◆ **DATA PROVIDED**

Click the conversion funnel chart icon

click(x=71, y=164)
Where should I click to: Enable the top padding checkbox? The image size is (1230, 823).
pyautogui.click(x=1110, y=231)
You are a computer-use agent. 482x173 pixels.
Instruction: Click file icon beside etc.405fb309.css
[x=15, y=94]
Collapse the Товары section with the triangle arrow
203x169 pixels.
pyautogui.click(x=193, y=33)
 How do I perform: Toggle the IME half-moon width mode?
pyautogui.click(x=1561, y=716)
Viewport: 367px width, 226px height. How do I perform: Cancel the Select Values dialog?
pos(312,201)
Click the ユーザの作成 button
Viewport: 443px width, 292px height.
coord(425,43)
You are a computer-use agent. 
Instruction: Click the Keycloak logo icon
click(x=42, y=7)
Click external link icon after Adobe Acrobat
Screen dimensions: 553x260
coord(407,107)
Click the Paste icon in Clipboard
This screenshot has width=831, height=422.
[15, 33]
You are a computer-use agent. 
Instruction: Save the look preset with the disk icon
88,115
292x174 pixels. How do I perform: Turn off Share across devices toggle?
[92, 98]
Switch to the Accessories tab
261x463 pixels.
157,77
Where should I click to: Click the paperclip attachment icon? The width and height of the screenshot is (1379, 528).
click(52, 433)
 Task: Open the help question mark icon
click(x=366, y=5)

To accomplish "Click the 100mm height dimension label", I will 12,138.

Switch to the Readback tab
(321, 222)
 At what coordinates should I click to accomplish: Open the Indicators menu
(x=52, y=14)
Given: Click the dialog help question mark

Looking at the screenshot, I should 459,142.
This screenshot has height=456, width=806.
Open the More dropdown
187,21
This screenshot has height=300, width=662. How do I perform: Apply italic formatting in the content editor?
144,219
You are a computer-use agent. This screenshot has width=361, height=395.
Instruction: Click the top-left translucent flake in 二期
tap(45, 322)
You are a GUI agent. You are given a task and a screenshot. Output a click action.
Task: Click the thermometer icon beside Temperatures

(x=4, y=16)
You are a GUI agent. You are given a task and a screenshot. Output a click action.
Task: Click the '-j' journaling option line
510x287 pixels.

◆ **BRIEF**
Arrange every line of the records above as a Markdown table with the columns Row and Line. Number the lines in order and skip the blank ones.

◆ **THE RESPONSE**
| Row | Line |
|---|---|
| 1 | Click the conversion funnel chart icon |
| 2 | click(x=71, y=164) |
| 3 | Where should I click to: Enable the top padding checkbox? The image size is (1230, 823). |
| 4 | pyautogui.click(x=1110, y=231) |
| 5 | You are a computer-use agent. 482x173 pixels. |
| 6 | Instruction: Click file icon beside etc.405fb309.css |
| 7 | [x=15, y=94] |
| 8 | Collapse the Товары section with the triangle arrow |
| 9 | 203x169 pixels. |
| 10 | pyautogui.click(x=193, y=33) |
| 11 |  How do I perform: Toggle the IME half-moon width mode? |
| 12 | pyautogui.click(x=1561, y=716) |
| 13 | Viewport: 367px width, 226px height. How do I perform: Cancel the Select Values dialog? |
| 14 | pos(312,201) |
| 15 | Click the ユーザの作成 button |
| 16 | Viewport: 443px width, 292px height. |
| 17 | coord(425,43) |
| 18 | You are a computer-use agent.  |
| 19 | Instruction: Click the Keycloak logo icon |
| 20 | click(x=42, y=7) |
| 21 | Click external link icon after Adobe Acrobat |
| 22 | Screen dimensions: 553x260 |
| 23 | coord(407,107) |
| 24 | Click the Paste icon in Clipboard |
| 25 | This screenshot has width=831, height=422. |
| 26 | [15, 33] |
| 27 | You are a computer-use agent.  |
| 28 | Instruction: Save the look preset with the disk icon |
| 29 | 88,115 |
| 30 | 292x174 pixels. How do I perform: Turn off Share across devices toggle? |
| 31 | [92, 98] |
| 32 | Switch to the Accessories tab |
| 33 | 261x463 pixels. |
| 34 | 157,77 |
| 35 | Where should I click to: Click the paperclip attachment icon? The width and height of the screenshot is (1379, 528). |
| 36 | click(52, 433) |
| 37 |  Task: Open the help question mark icon |
| 38 | click(x=366, y=5) |
| 39 | To accomplish "Click the 100mm height dimension label", I will 12,138. |
| 40 | Switch to the Readback tab |
| 41 | (321, 222) |
| 42 |  At what coordinates should I click to accomplish: Open the Indicators menu |
| 43 | (x=52, y=14) |
| 44 | Given: Click the dialog help question mark |
| 45 | Looking at the screenshot, I should 459,142. |
| 46 | This screenshot has height=456, width=806. |
| 47 | Open the More dropdown |
| 48 | 187,21 |
| 49 | This screenshot has height=300, width=662. How do I perform: Apply italic formatting in the content editor? |
| 50 | 144,219 |
| 51 | You are a computer-use agent. This screenshot has width=361, height=395. |
| 52 | Instruction: Click the top-left translucent flake in 二期 |
| 53 | tap(45, 322) |
| 54 | You are a GUI agent. You are given a task and a screenshot. Output a click action. |
| 55 | Task: Click the thermometer icon beside Temperatures |
| 56 | (x=4, y=16) |
| 57 | You are a GUI agent. You are given a task and a screenshot. Output a click action. |
| 58 | Task: Click the '-j' journaling option line |
| 59 | 510x287 pixels. |